There are 2 important things to consider when pricing a job.
The first is, what the job is worth to the client? Ask them what their budget is. Most times they won’t tell you. But honestly, if someone was shopping for a car or a house, they would have a budget they had in mind.
The second thing to consider is, what the job is worth to you? Is this a project that will fill out your portfolio, or has some prestige? Then you price it to get the job.
If you can get a sense of either of them, it’s a good starting point.
What I generally do is figure out how many hours it will take me to do the work. Included are meeting times, and rounds of changes. Also consider how many versions you will present. I specify in my proposals: initial designs, up to 3 versions, and 2 additional rounds of changes. You should be able to get an idea from the first presentation what they are looking for, if they haven’t told you up front. Additional rounds of changes cost more, especially for clients who are undecided or don’t really know what they want.
Determine your rate of pay: $25/40/60/hour?
Try and come up with a final number in multiple ways, and see how closely they match. What is your gut price? When you break it down by hours and $rate do you come up with the same number? Work through each step of the process: research, sketches, layouts, rounds of changes, build, debugging. What’s your number now?

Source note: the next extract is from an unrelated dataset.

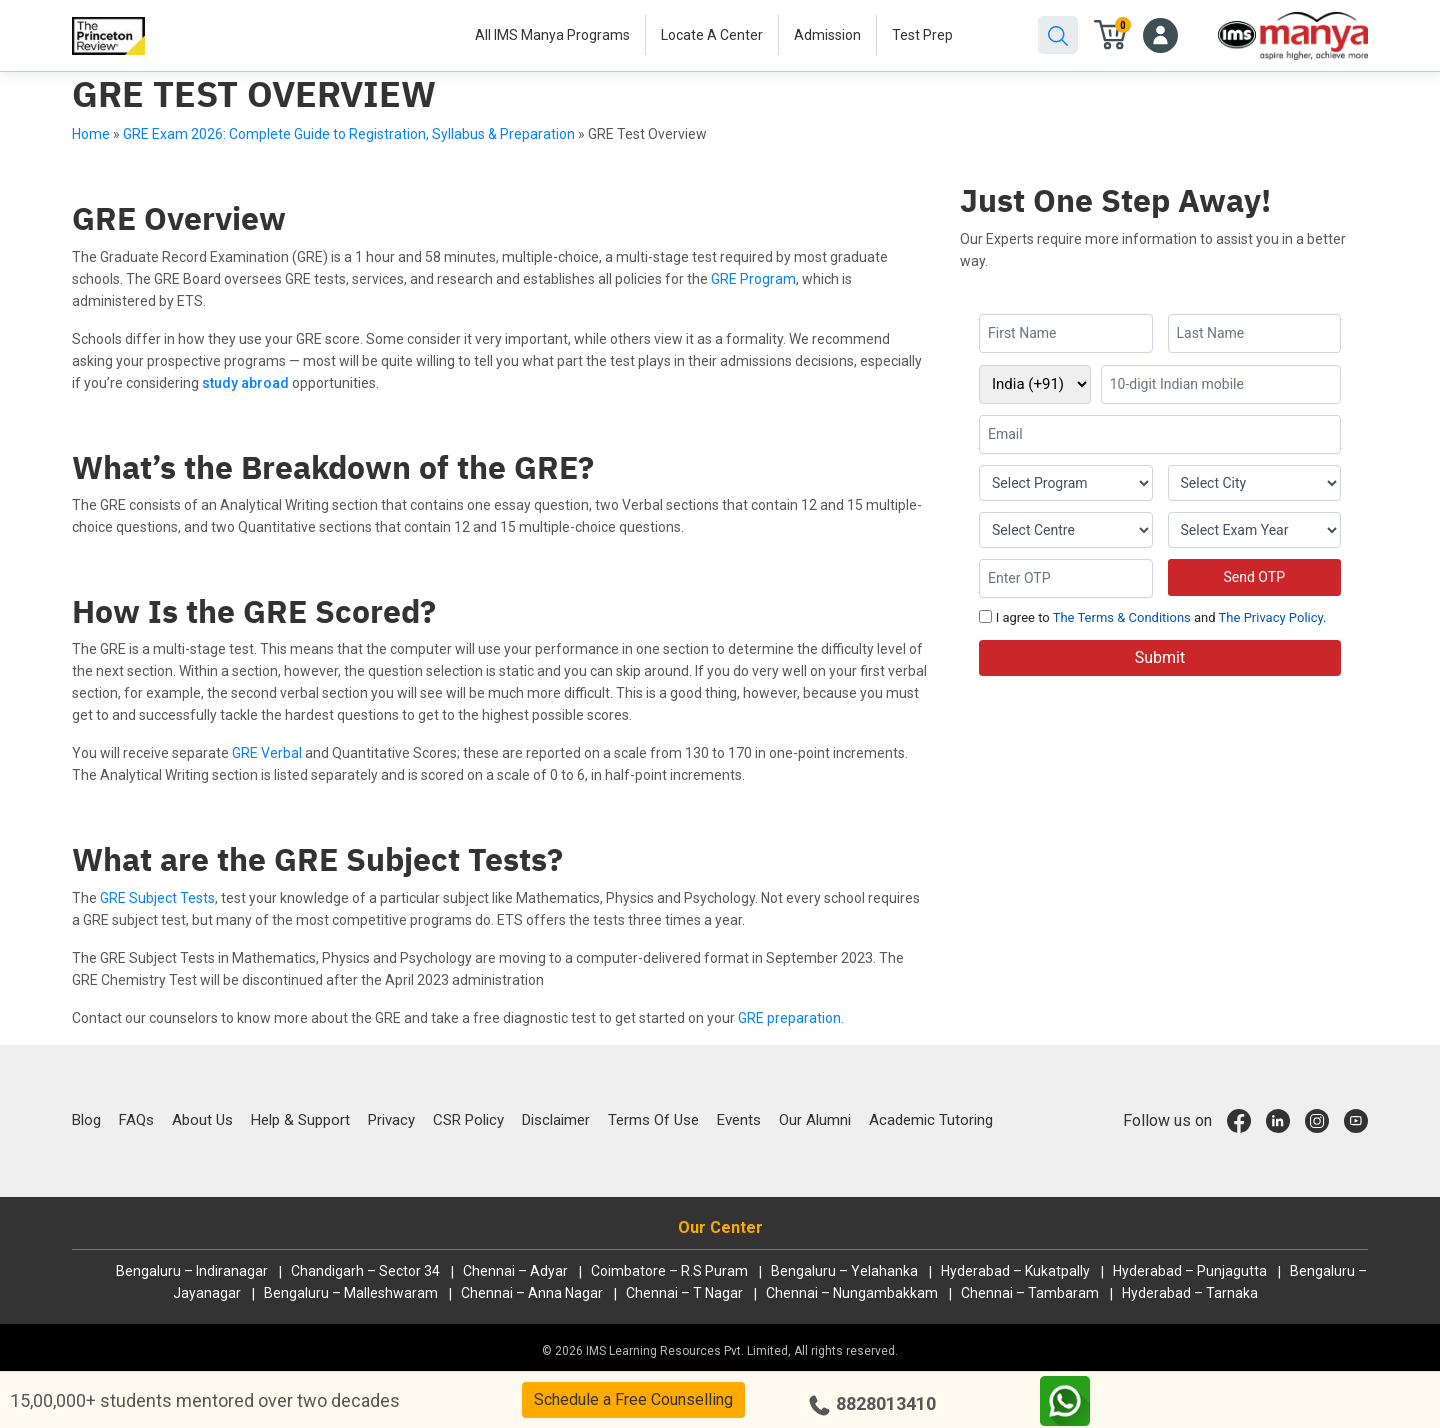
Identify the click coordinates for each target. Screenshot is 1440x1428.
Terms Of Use (653, 1120)
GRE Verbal (267, 753)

For example, 3 days is 8 hours x 3 (24 hours). At $25/hour, it would be $600 for 3 days of work. A week is 40 hours. At $25/hour, a week is $1000.
Remember that you may not be overly productive every day, or you may be focusing on multiple projects, so while you may bill for 24 hours, put in additional time into your timeline. So give yourself a week to do 3 days of work.
As you get more work, you gradually raise your rates. I recommend increasing your rate on new customers as they come in, rather than raising rates on existing customers.
Corporate clients should be charged top rates. They have bigger budgets, but more importantly, there are more meetings, delays and more levels of people who have to buy-in to the designs. Price accordingly. You generally don’t have to worry about getting paid by a corporate client, however, it often takes 45-90 days from the time you invoice them to getting paid. Don’t fret too much. Just don’t plan on getting the money right away. This waiting time is worth charging top rate.
Small businesses, and individuals get lower rates. Make sure you let them know they are getting lower rates by adding up the full amount and then subtracting the discount at the end. Or let them know your corporate rate is $50/hour, but you are only charging them $30/hour. They should know that they’re getting a discount.
People who ask for a discount are the worst clients. They quickly forget that you gave them a discount. And when they are fussy enough to ask for one, they are just as fussy when you do the work. They generally feel that their money is worth more than your time and work. So steer clear of them.
Designs for a website, with html/css deliverables, with up to 3 design options, plus additional 2 rounds of design changes (i.e., 3 rounds total) should be between $1000-3000 for a corporate client. Of course this depends on the complexity of the site, and how demanding the client is. Small business, friends, not-for-profit, $500-1500 for the same work. As you have more experience, the price for designing an interface would top out around $5000 for a corporate client, $3000 for small business/friend. The back end technology development is extra, unless we’re talking html/css.